What the task requires>
In the entries that follow, find each line with the word "agent" and copy it.

*** Begin section ***

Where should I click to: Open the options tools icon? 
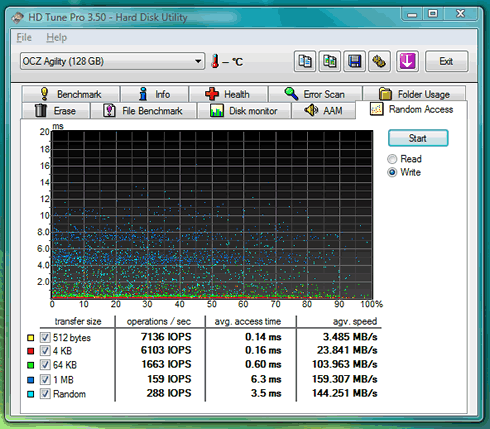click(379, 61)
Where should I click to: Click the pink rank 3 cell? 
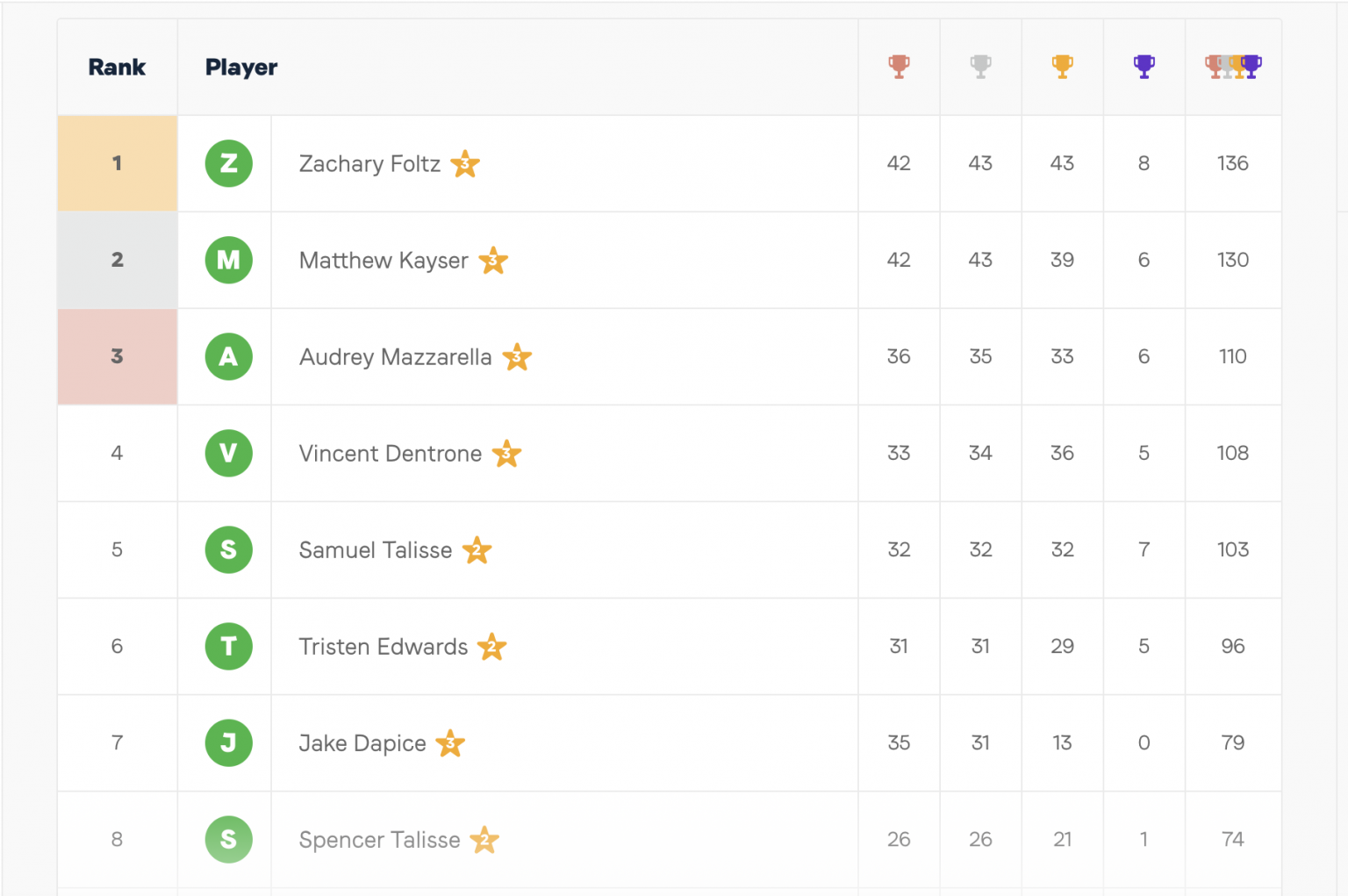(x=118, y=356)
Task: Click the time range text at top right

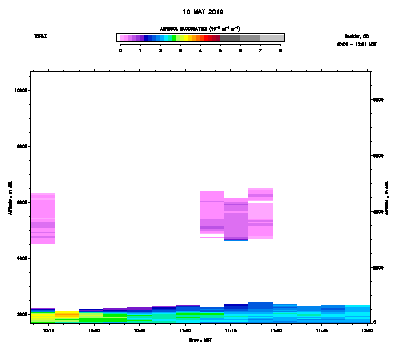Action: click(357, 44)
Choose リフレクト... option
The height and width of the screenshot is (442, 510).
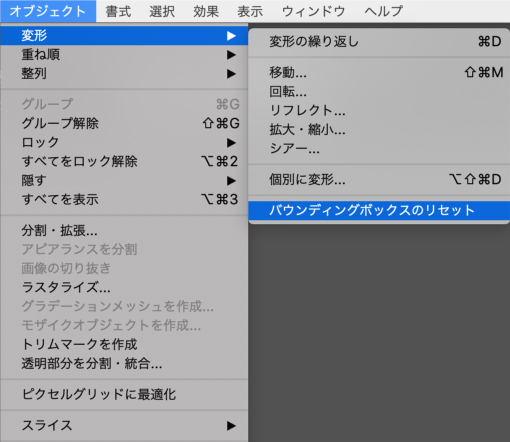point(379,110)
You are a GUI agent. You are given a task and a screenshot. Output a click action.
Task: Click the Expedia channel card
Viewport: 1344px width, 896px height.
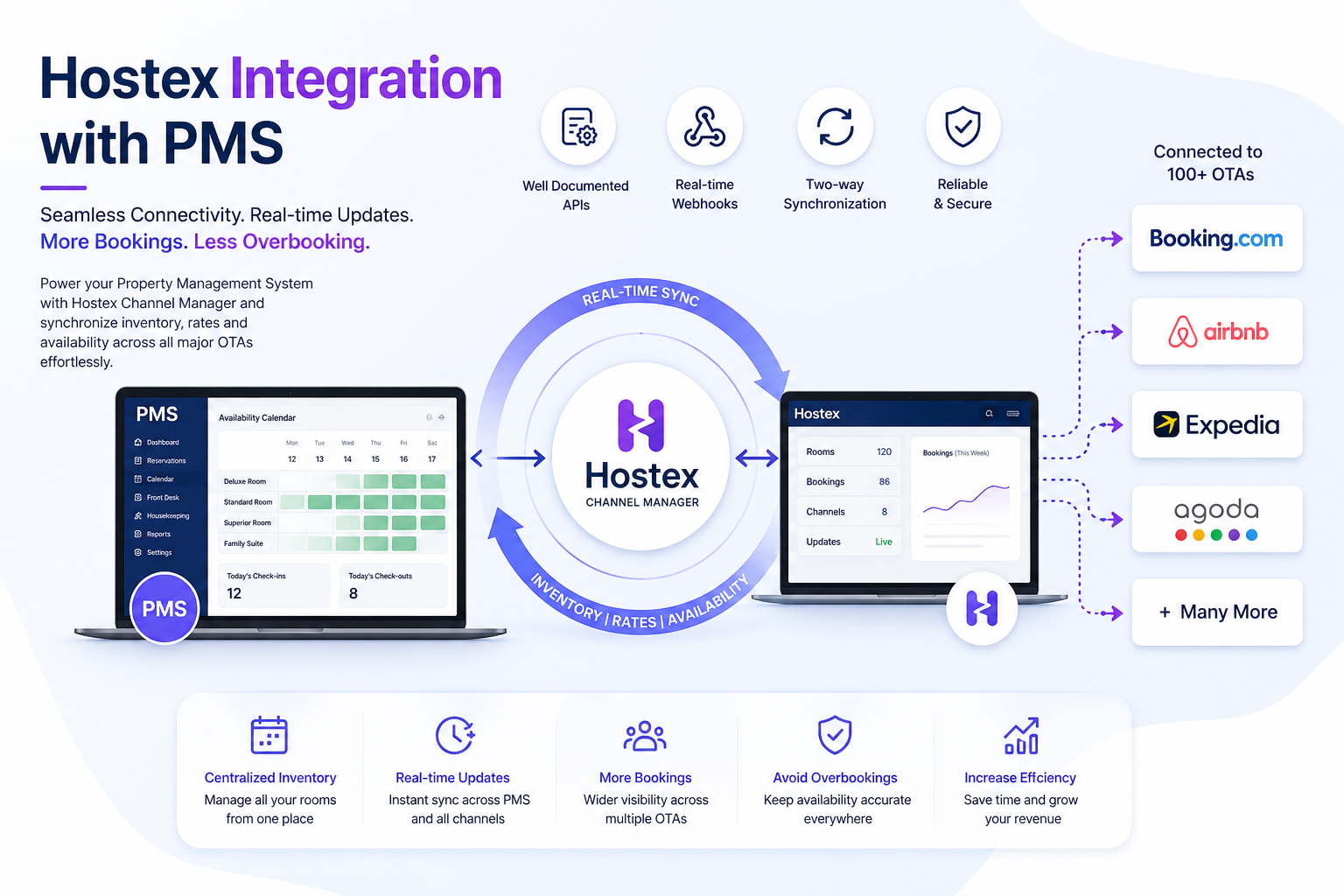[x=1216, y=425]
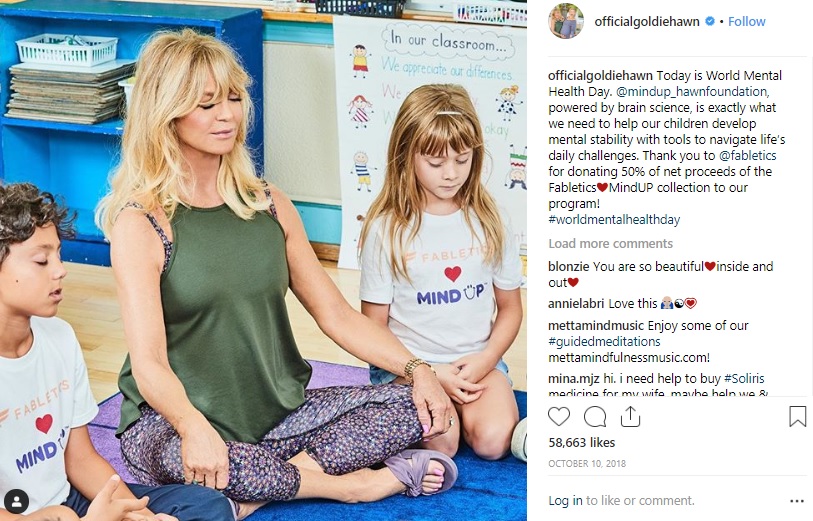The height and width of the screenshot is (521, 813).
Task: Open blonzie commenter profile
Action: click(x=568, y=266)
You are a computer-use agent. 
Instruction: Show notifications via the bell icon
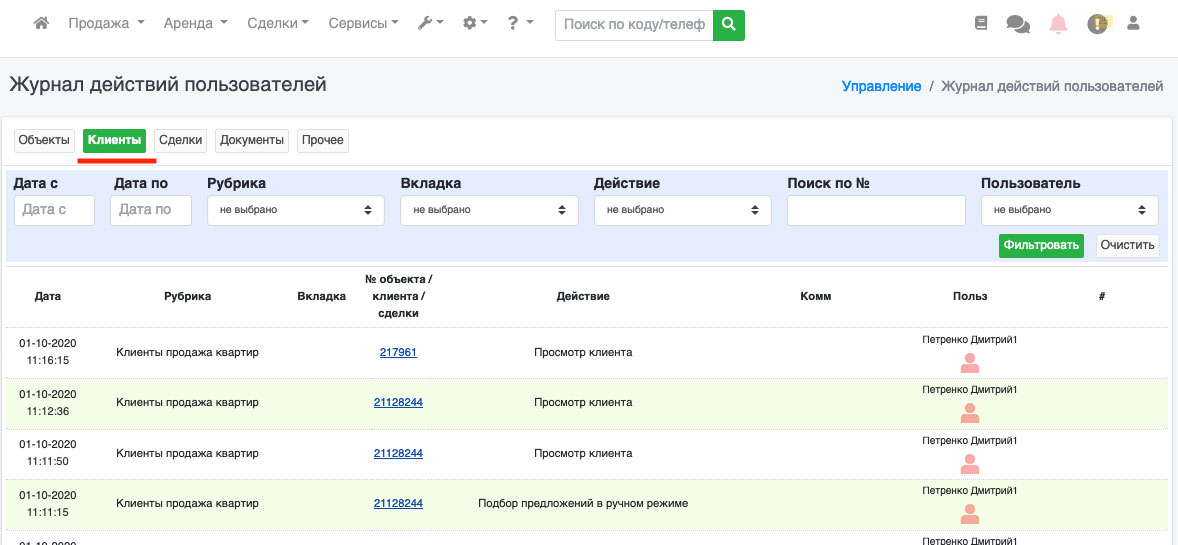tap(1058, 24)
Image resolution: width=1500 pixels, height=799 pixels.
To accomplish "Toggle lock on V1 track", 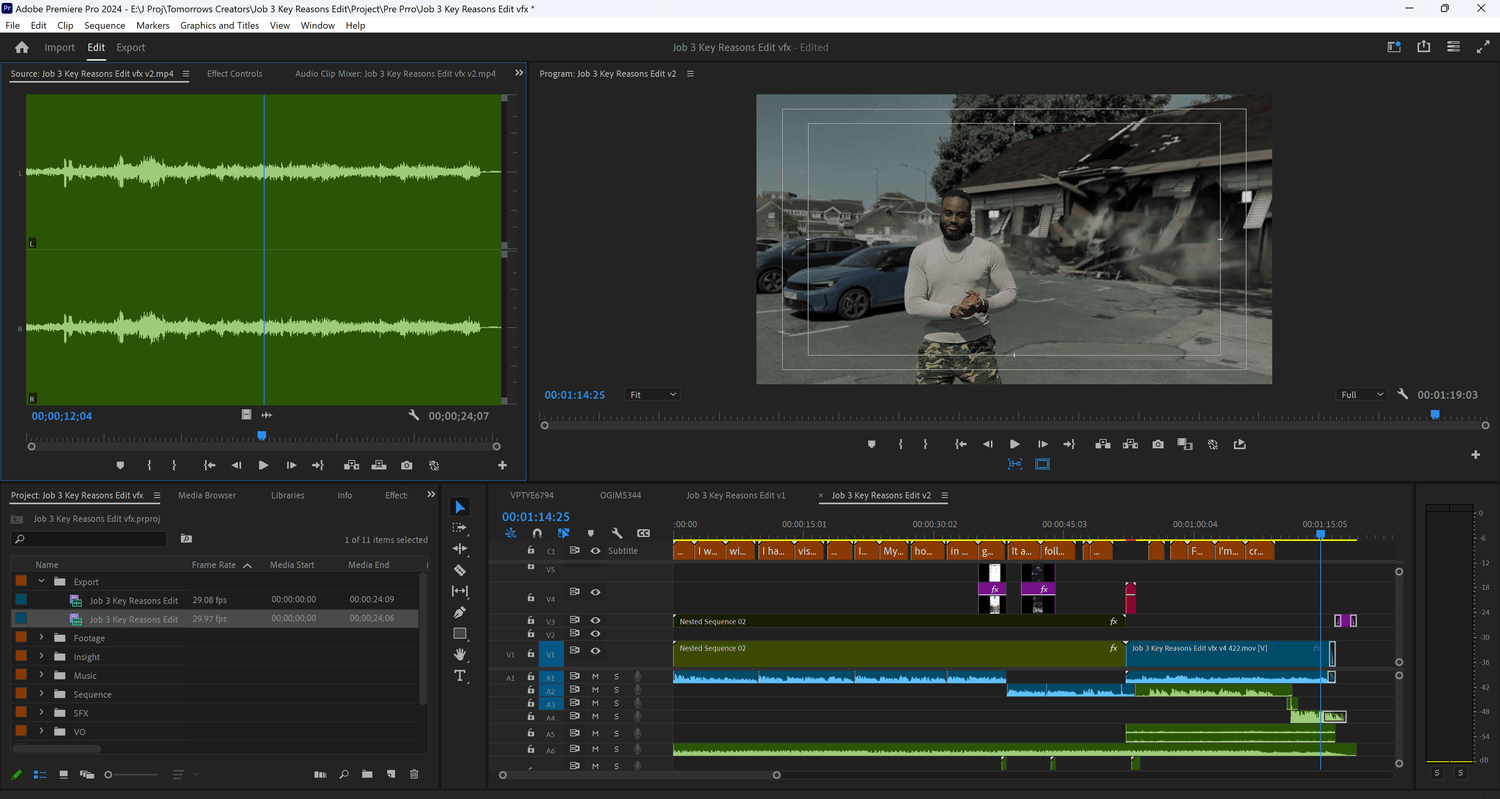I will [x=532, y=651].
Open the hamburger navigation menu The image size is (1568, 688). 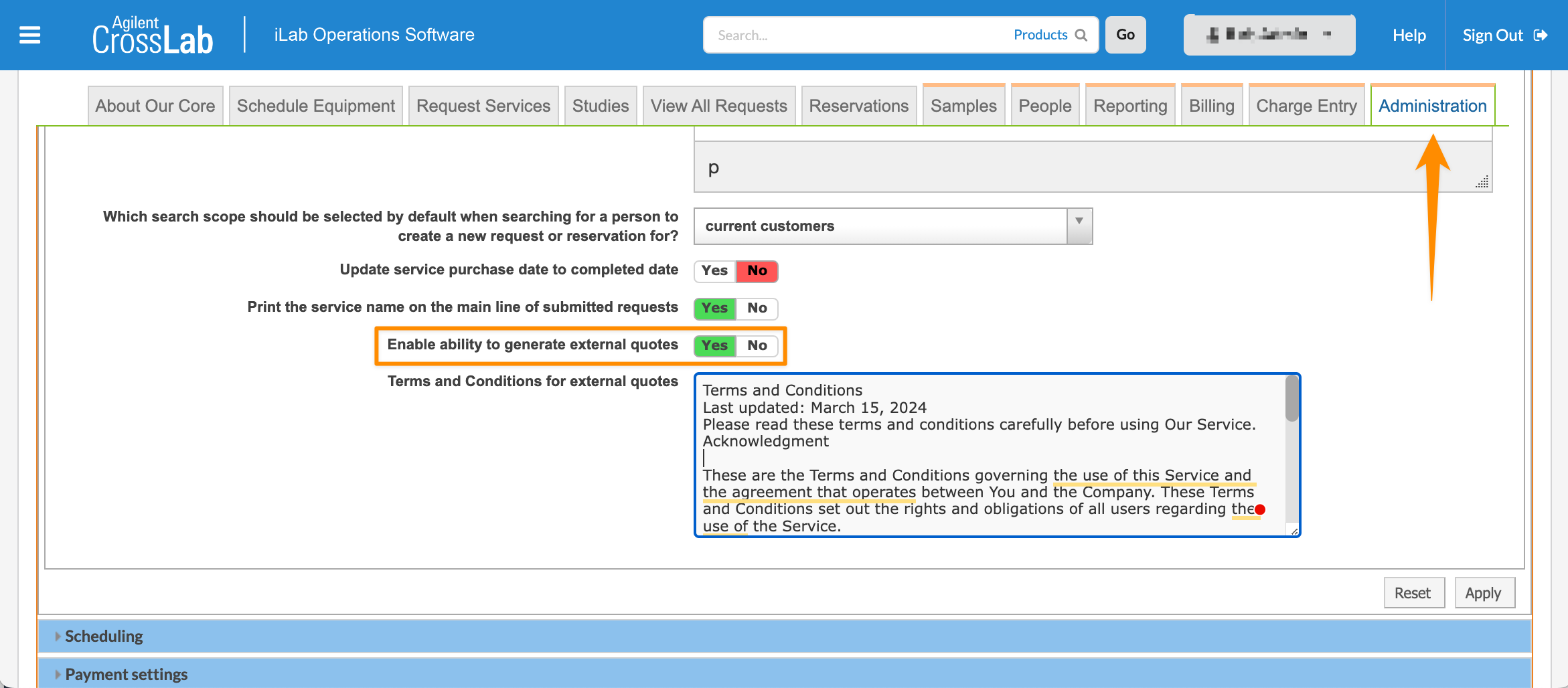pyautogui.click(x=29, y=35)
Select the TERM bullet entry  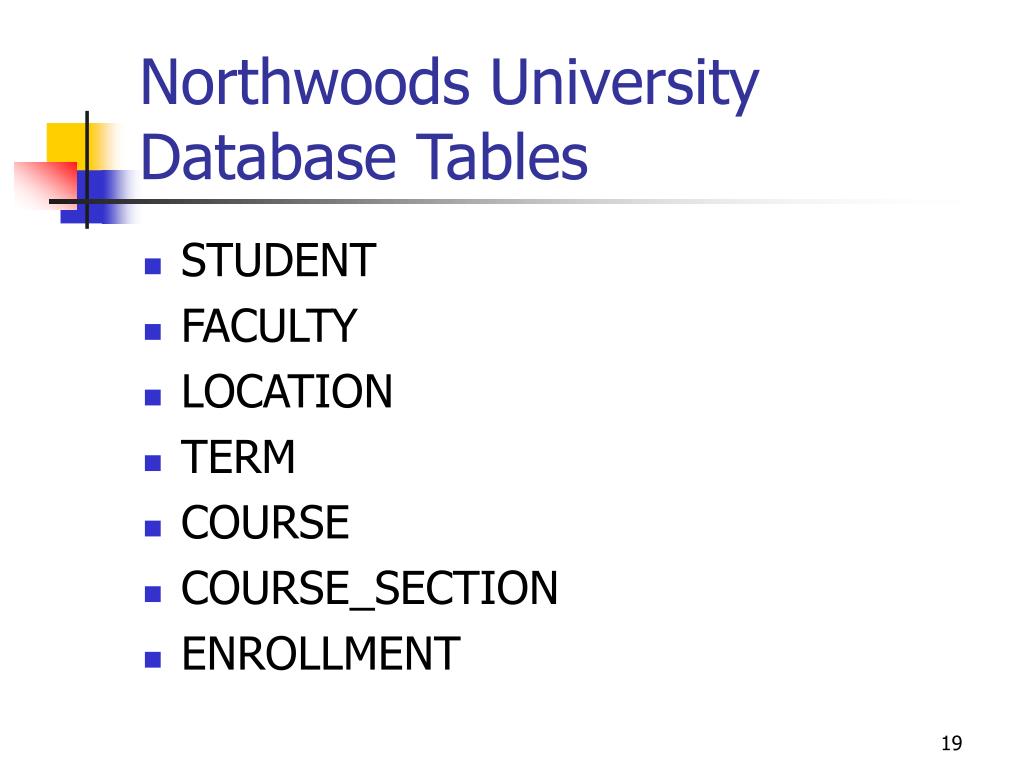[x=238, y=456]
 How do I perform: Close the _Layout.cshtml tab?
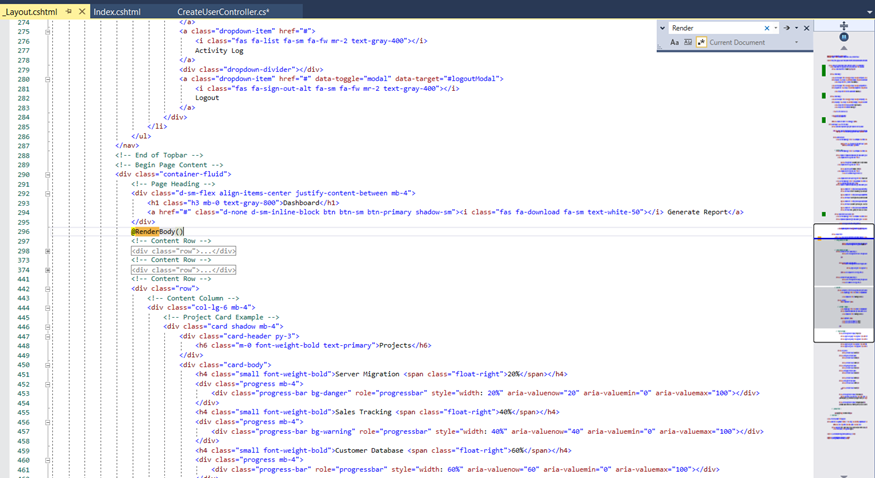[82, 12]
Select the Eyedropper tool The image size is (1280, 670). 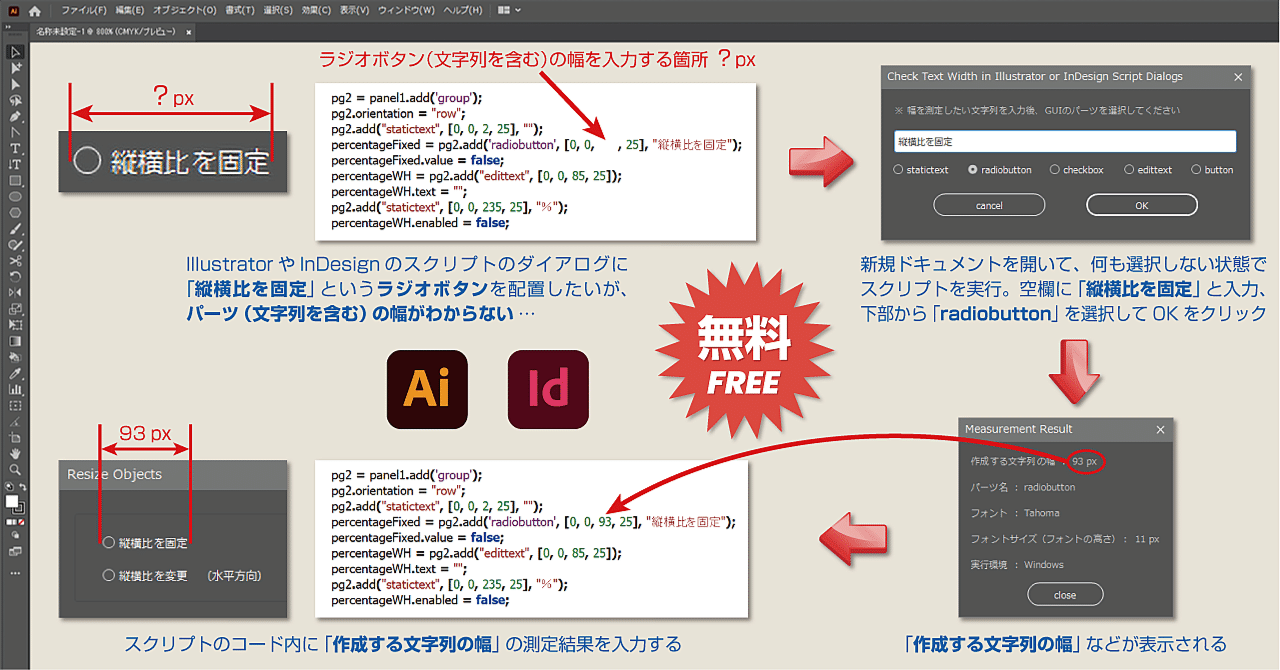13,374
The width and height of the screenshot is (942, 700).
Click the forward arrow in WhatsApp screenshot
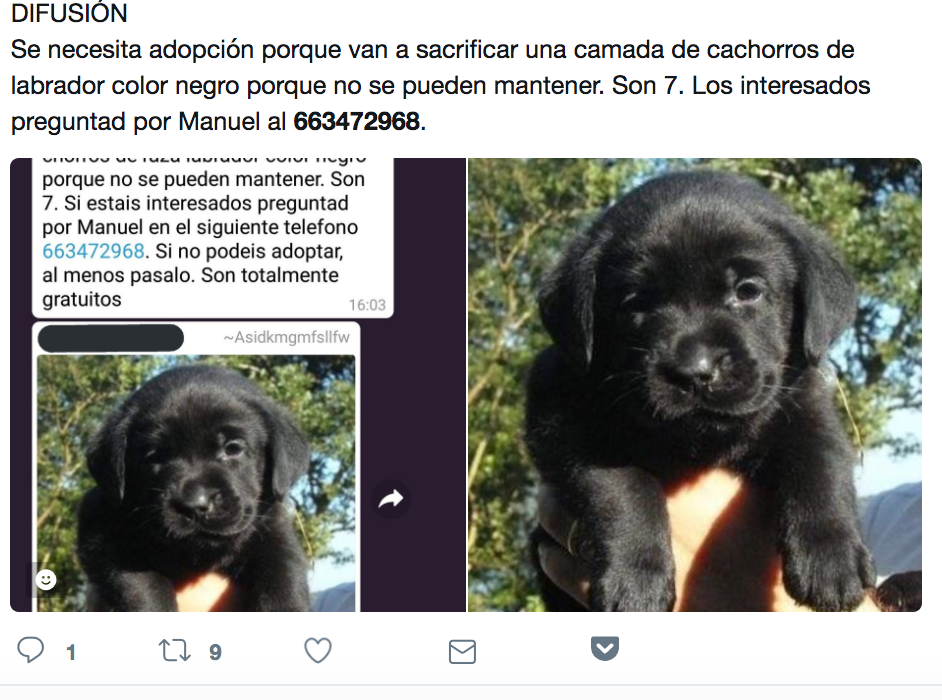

*** End section ***

Output of the exercise>
You are a GUI agent. You are given a task and a screenshot. Output a click action.
You are a computer-use agent. 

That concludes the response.